After considering this further, I think rather than having two ways to pass pre-quantized inputs, which pollutes the API surface and is a bit confusing, I would prefer to require the caller wrap the qdata and scales in an MXTensor, and that be the blessed path. However, we should add a user-facing helper for this, as the MXTensor constructor itself has several fields, some of which may be unclear how to set for the average user. Do you want to take a stab at this?

Maybe something like

class MXTensor: 

  @staticmethod
  def from_qdata_and_scales(
       cls, qdata: Tensor, 
       scales: Tensor, 
       orig_dtype: torch.dtype) -> MXTensor:
       
       return cls(
          qdata,  
          scales, 
          block_size=32,  
          lem_dtype=qdata.dtype,
          orig_dtype=orig_dtype,  
          act_quant_kwargs=None,  
          is_swizzled_scales=False
     )

Alternatively it could be a standalone helper function

danielvegamyhre · 2026-03-03T00:17:39Z

2. do it via a small helper / constructor for building an MXTensor from (qdata, scale) cleanly.

@MagellaX let's go with option 2, that sounds good to me

MagellaX · 2026-03-03T08:52:49Z

I dropped the separate tuple-based path and updated the PR to keep MXTensor as the only prequantized input representation.

* [GIVEN REQUEST 1]:
Please list every keyword argument passed by name in the cls(...) call inside the MXTensor discussion's code sketch.
* [GIVEN REQUEST 2]:
Translate this sentence from the MXTensor discussion into Spanish: "I dropped the separate tuple-based path and updated the PR to keep MXTensor as the only prequantized input representation."
The records are separate material, unrelated to the MXTensor discussion.

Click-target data

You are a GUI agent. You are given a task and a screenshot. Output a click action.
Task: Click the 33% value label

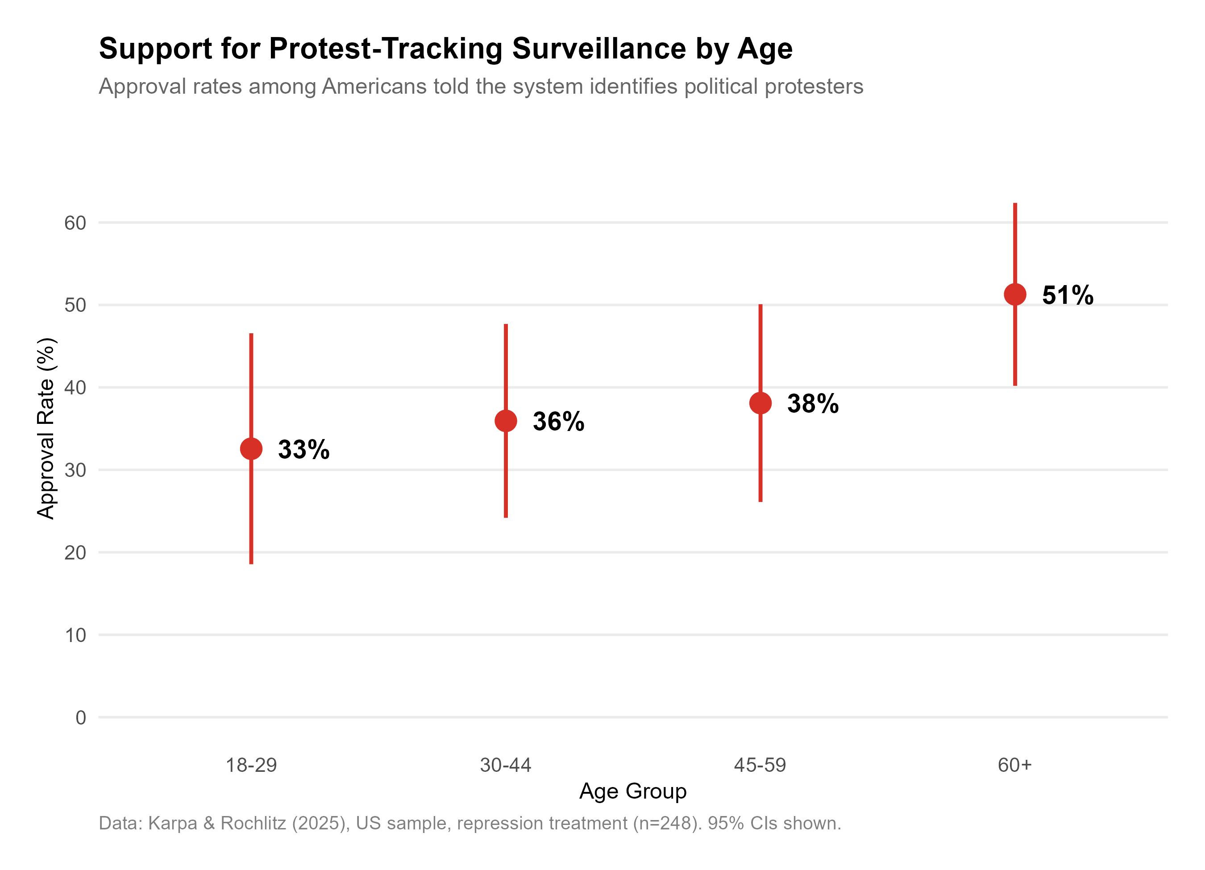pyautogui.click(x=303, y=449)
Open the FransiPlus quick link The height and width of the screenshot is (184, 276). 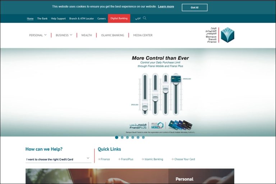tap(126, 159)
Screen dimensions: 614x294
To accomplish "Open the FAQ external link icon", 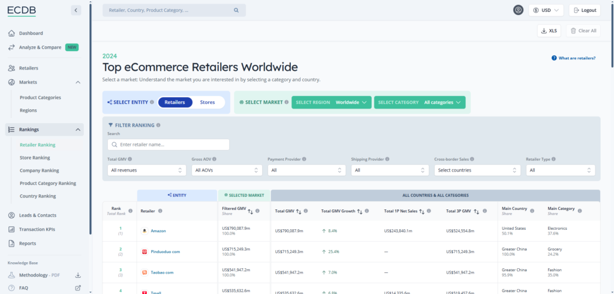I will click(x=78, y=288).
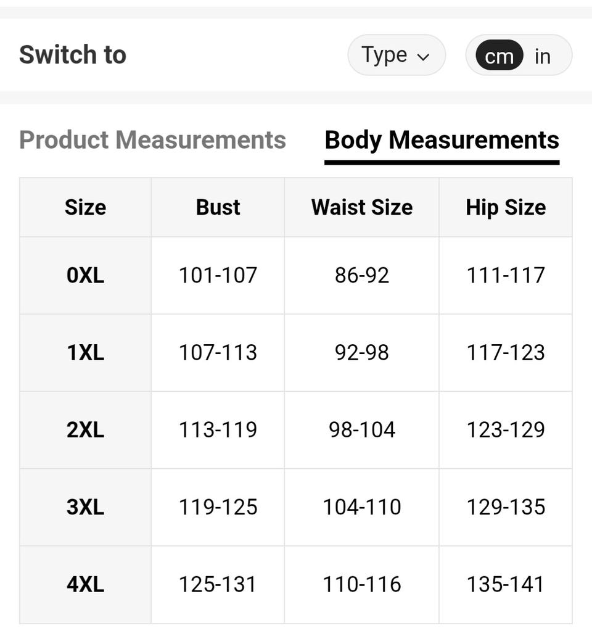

* [CORRECT RESPONSE 1]:
block_size, lem_dtype, orig_dtype, act_quant_kwargs, is_swizzled_scales

* [CORRECT RESPONSE 2]:
Eliminé la vía separada basada en tuplas y actualicé el PR para mantener MXTensor como la única representación de entrada precuantizada.